Input data ::
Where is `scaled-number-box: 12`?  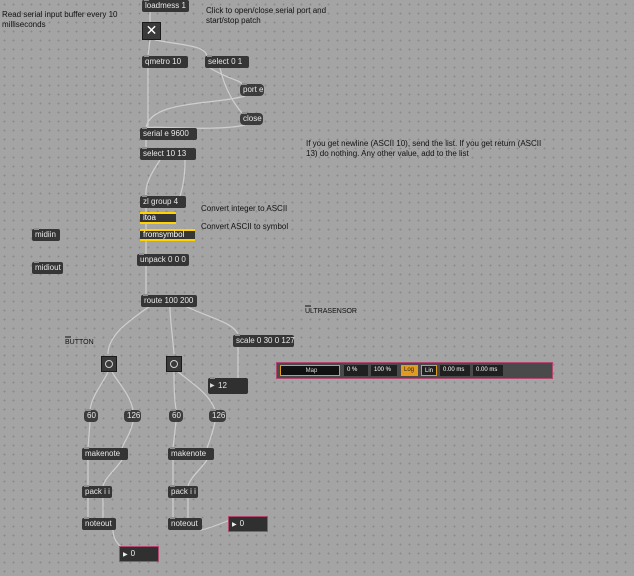
scaled-number-box: 12 is located at coordinates (228, 386).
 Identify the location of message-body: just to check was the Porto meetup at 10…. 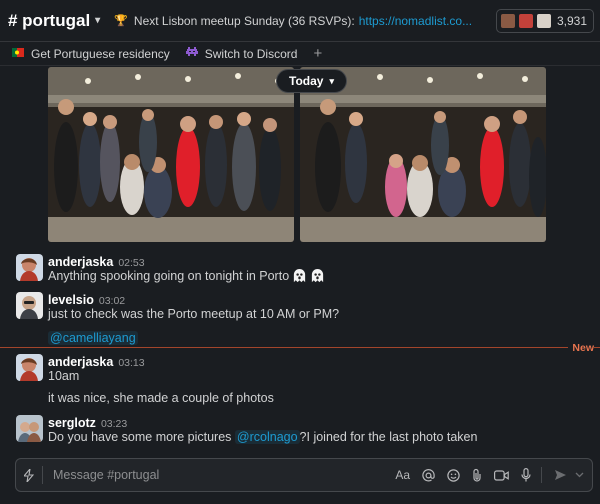
(194, 314).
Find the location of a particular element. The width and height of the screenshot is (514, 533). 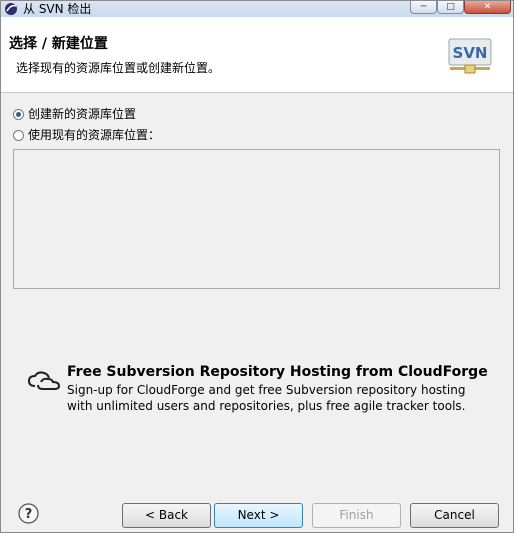

help-icon: ? is located at coordinates (28, 514).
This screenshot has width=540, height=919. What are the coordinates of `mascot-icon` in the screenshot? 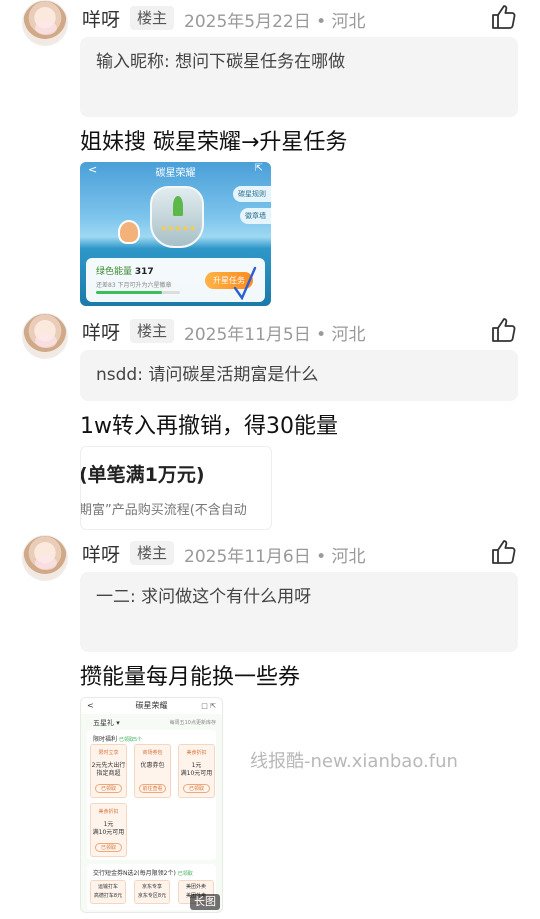 It's located at (129, 232).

Assignment :: Copy the records from their beginning through the line containing "(194, 314).", including that line, reproducing each line exactly and leaving out the pictures.

Response ::
Where is `scaled-number-box: 12`?  
scaled-number-box: 12 is located at coordinates (228, 386).
 Identify the location of message-body: just to check was the Porto meetup at 10…. 
(194, 314).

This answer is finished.